Ransomware in Windows Servers


(Dave Stewart) #1

We just had a fileserver get totally encrypted, even though we had fileshares on a D drive and the OS (2008R2) on C. I have never heard of a server OS getting encrypted unless a user was using its console or RDP session. No mapped drives, but there are some Line of business app services running that are cloud based.

Anyone had any similar experiences?


(Will Leuschen) #2

No, I haven’t had this happen yet, but like all OS servers are just as vulnerable as any other system. It could have ended up as a secondary infection from a user with access to the file shares. Or any user with access that had their credentials compromised. Worst case scenario is they used a powershell script on a compromised system with access.

It is for this reason I had started backing up the event logs from our servers. It can allow someone to narrow down the source of infection, since restoring a backup will just make all the footprints disappear.

§ **WHAT IS REQUIRED**
In the ransomware thread, why did the second poster start backing up event logs from their servers? The lines that follow have nothing to do with the ransomware thread.

§ **DATA SEGMENT**
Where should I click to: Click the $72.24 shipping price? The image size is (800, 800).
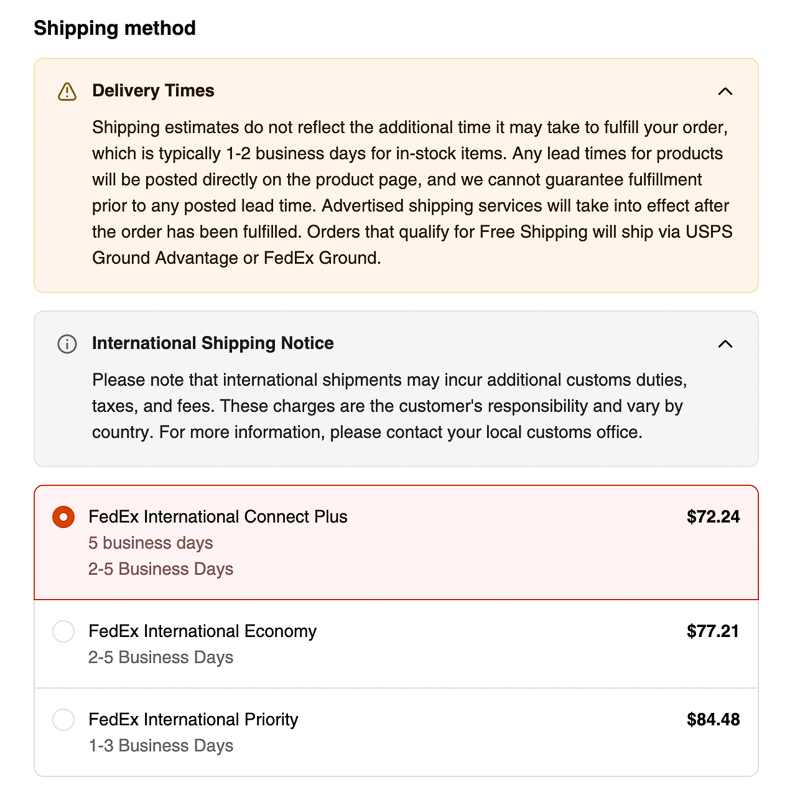(x=713, y=517)
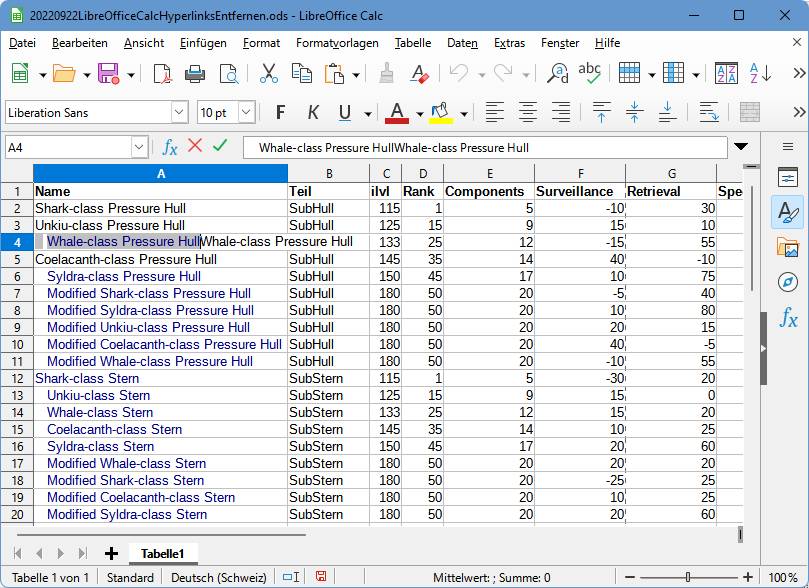
Task: Open the Extras menu
Action: [x=509, y=43]
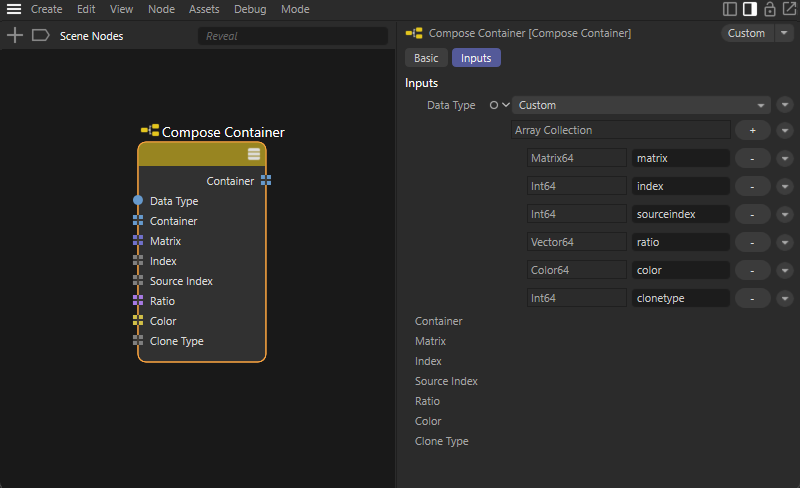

§ **RESPONSE TO THE EXERCISE**
The logs can help narrow down the source of an infection, because restoring a backup makes all the footprints disappear.